No. 1 – In the last two years I have had a root canal and a crown put on. I am super afraid of drilling at the dentist. At let me just say that with that laughing gas I just didn’t care at all. I can absolutely see how that attitude would work well with giving birth. You can still follow commands, you still know what’s going on, it’s just that you are very relaxed and a little bit loopy. (I would start chuckling to myself over something very funny internally. The dentist loved that – what’s so funny?)
No. 2 – With Walsh I had some sort of painkiller cocktail which left you basically feeling drunk. (I was last in line to get an epidural so they gave me that to hold me until they could get to me.) It was fantastic. You were aware and with it but just felt a little drunk. You could still feel the contractions, but you just weren’t that concerned with them. So if the laughing gas acted similarly I think you could deliver on that.
No.3 – I did NOT have an epidural with my third and I swear I recovered so much faster!
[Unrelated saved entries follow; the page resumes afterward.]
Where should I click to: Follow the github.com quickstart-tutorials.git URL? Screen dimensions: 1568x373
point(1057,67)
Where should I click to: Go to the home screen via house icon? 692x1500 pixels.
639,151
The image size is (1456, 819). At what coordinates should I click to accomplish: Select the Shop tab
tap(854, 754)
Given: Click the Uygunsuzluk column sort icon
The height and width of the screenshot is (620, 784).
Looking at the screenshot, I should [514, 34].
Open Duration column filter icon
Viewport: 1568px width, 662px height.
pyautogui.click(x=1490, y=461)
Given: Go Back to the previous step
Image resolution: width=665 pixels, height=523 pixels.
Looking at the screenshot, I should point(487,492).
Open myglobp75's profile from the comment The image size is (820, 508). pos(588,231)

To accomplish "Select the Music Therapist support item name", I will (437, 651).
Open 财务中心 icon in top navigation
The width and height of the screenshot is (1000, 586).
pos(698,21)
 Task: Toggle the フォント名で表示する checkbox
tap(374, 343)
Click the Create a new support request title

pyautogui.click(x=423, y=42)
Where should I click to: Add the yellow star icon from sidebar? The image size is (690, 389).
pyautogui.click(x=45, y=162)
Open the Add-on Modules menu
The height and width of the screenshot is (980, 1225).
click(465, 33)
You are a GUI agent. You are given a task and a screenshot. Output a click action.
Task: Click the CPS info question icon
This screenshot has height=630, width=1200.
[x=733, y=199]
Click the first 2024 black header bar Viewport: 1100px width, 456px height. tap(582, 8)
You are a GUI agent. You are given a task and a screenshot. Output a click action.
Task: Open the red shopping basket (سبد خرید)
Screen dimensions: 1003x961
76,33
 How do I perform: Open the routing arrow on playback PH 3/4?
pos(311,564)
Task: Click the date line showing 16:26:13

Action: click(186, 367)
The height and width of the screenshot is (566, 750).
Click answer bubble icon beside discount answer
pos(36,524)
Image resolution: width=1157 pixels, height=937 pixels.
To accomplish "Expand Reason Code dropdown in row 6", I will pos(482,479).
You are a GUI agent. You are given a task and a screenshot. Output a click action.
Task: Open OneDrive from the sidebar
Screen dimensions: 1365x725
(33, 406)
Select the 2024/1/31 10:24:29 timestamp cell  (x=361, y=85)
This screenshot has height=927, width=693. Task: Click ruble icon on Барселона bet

So that would seem to be a great advantage to me – also besides not potentially drugging the baby. I was up walking to the bathroom right after her birth and just overall seemed more with it faster. We nursed great, we slept great. (That could also be a function of a third.)
So what do you think: Would you choose laughing gas over an epidural? What do you make that other countries use and we don’t? Do you think it would be strong enough to get your through labor? If you are pregnant now, would you ask your doctor or midwife about it?